» Exercise requirements
Reproduce all of the entries below exactly, without images.
*** Opening Given data ***
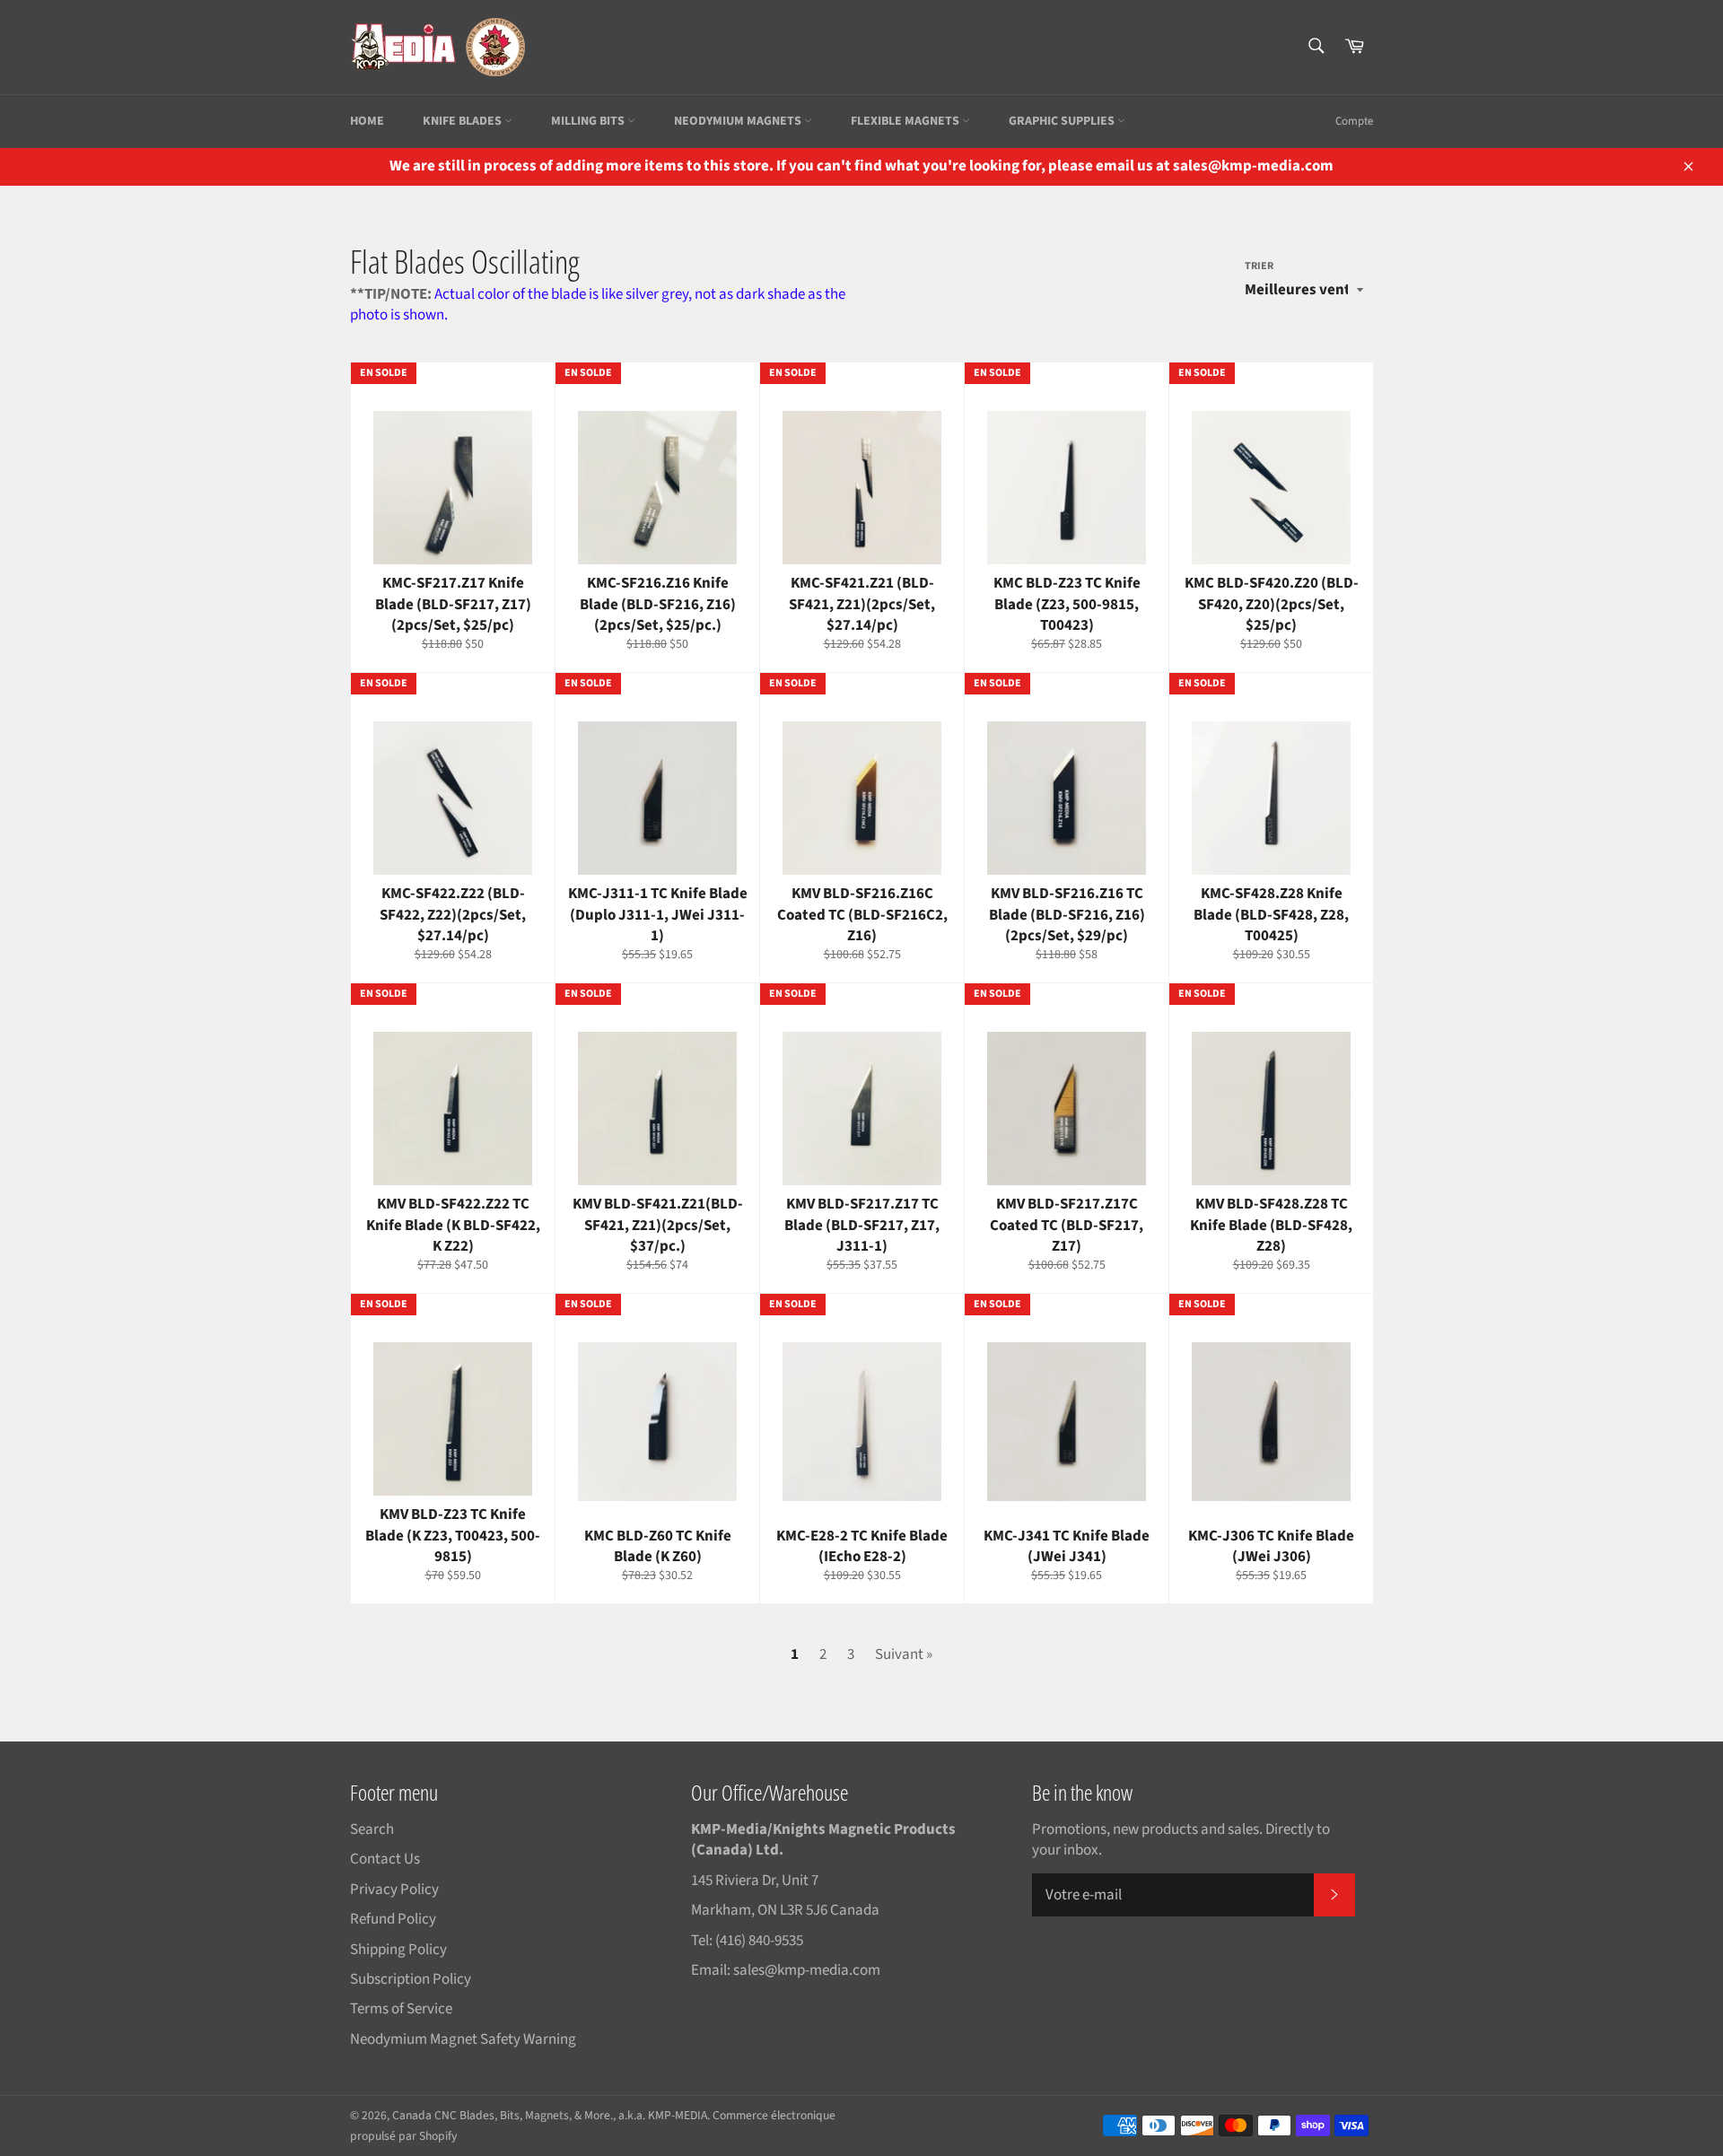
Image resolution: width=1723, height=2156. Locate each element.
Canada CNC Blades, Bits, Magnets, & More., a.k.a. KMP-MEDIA (549, 2115)
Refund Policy (393, 1919)
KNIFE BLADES (463, 121)
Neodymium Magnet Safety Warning (463, 2039)
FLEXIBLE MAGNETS (906, 121)
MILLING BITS (589, 121)
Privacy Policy (394, 1889)
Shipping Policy (398, 1949)
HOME (367, 121)
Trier (1259, 266)
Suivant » (903, 1654)
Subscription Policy (410, 1979)
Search (372, 1829)
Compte (1354, 121)
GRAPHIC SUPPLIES (1063, 121)
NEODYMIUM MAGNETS (739, 121)
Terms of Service (401, 2009)
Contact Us (385, 1859)
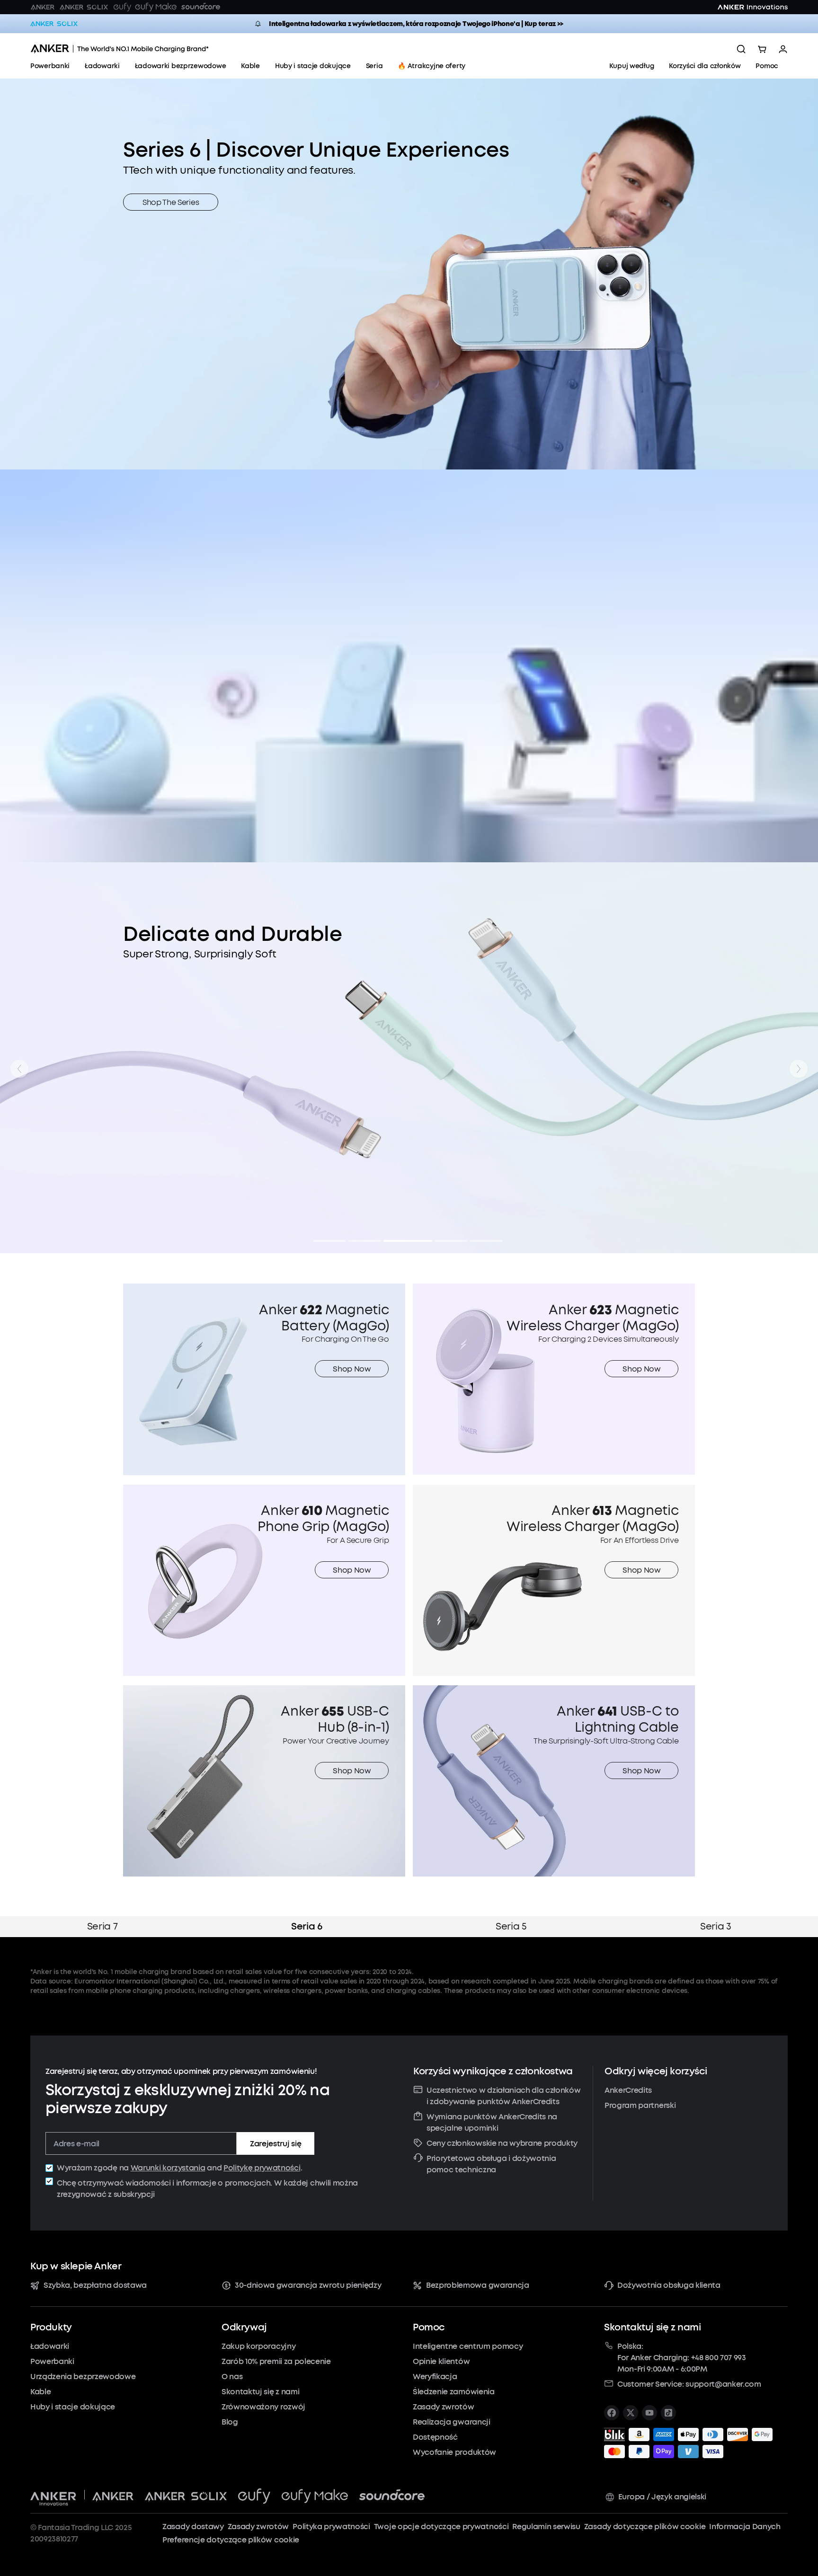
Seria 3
*** Closing Given data ***
» Solution for this exercise
Image resolution: width=1723, height=2156. Locate each element.
Canada CNC Blades, Bits, Magnets, & More., a.k.a. KMP-MEDIA (549, 2115)
Refund Policy (393, 1919)
KNIFE BLADES (463, 121)
Neodymium Magnet Safety Warning (463, 2039)
FLEXIBLE MAGNETS (906, 121)
MILLING BITS (589, 121)
Privacy Policy (394, 1889)
Shipping Policy (398, 1949)
HOME (367, 121)
Trier (1259, 266)
Suivant » (903, 1654)
Subscription Policy (410, 1979)
Search (372, 1829)
Compte (1354, 121)
GRAPHIC SUPPLIES (1063, 121)
NEODYMIUM MAGNETS (739, 121)
Terms of Service (401, 2009)
Contact Us (385, 1859)
Seria 3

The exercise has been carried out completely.